PAGE EXTRACT section start

The vigilant spectator would watch the elaborate puppet show Jeremy Scott created for Moschino this season and wonder: Was the designer painting a picture of our turbulent times through metaphors of political puppeteering, “strings attached,” and questions of real versus fake? Were his designs—couture-level garments that revealed their own construction—an image of much-needed truth in the public forum? “You’re totally reading into it,” he said on a video call from his home in Los Angeles as we both burst out in laughter. “The best thing I could do for everyone who is stressed about the election, the pandemic, social unrest, and the future was to give the gift of fantasy and take us away from all of it for a few minutes; let us enjoy this little fashion world of ours.”
Weeks before lockdown became a reality, Scott had already decided that his spring Moschino collection would celebrate the virtues of haute couture, more relevant now than ever. “I was thinking about how that is such a human, emotional, tactile thing: time, dedication, and the connection to design history,” he noted. After quarantine set in, Scott began to suspect that a runway show would not be in the cards this month. Inspired by the couture-centric nature of his research, he looked to the Théâtre de la Mode, the troupe of miniature couture creations the designers of Paris sent on the road after World War II to save their businesses from financial ruin amid scarce supplies and clients left unable to travel. Then he called Jim Henson’s Creature Shop, the creator of the Muppets.
“What would be the best way for me to give the same experience that you’re used to, coming to see my shows live?” Scott wondered. “How could I give you that whimsy, that magic, that fantasy?” Along with the Creature Shop, he created marionettes of favorite models to wear the 40 looks, which were first made in life-size versions and then scaled down to fit the 30-inch puppets that “walked” the show, violins playing softly in the background. There were also editors for the front row. It may have been miniature, but it was a huge undertaking, more expensive, in fact, than a fashion show. “In April I had to pull the trigger and say, I have to stay with this, even if everything goes back to normal and everyone else has [runway] shows again,” Scott recalled.

PAGE EXTRACT section end

**ACTION ITEM A**
In the Moschino article, how tall were the puppets that "walked" the show?
**ACTION ITEM B**
Write the next part of the Moschino article, picking up after its last sentence.
The data that follows is separate from the Moschino article and unrelated to it.

DATASET EXCERPT section start

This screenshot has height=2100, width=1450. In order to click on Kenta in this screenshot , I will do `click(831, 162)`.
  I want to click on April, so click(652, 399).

DATASET EXCERPT section end

**WRITTEN REPLY A**
30 inches.

**WRITTEN REPLY B**
Every garment, every fabric, and every motif had to be reproportioned to fit the dimensions of the marionettes without losing the authentic properties of the cloth. Every detail Scott added to the life-size looks had to be re-created in miniature. In homage to the culture of haute couture, the collection imitated the classic gestures of the craft. It also brought the construction of garments to the forefront, as if you were looking into their soul. A little cocktail gown had been exploded open, revealing another dress under it with a photograph of an inside-out embroidered dress; then a little chiffon skirt had been attached to it. An 18th-century blue day dress had the memory of the pinking shears that cut its insides featured as surface decoration on its bustier.
Fashion’s rediscovered appetite for haute couture and craftsmanship—boosted by the unstoppable savoir faire of designers like Scott, John Galliano, and Pierpaolo Piccioli—seems to know no end. The obvious explanation is our hankering for the human touch and the authentic. But paradoxically, social media—which arguably stands for the opposite—continues to play a key part in spreading the relevance of haute couture to the public. If anything, Scott’s puppet show, so perfect for Instagram it might break the Internet, demonstrated that fact.
Will the events of 2020 fuel our desire for couture even further? “People are like, ‘Sweatpants forever!’” Scott said, referring to the impacts of lockdown dressing. “But I love exciting things that are one of a kind and refined. We’re all desperate for that. I constantly kept getting dressed up every day even if I weren’t seeing people. It’s part of who I am.”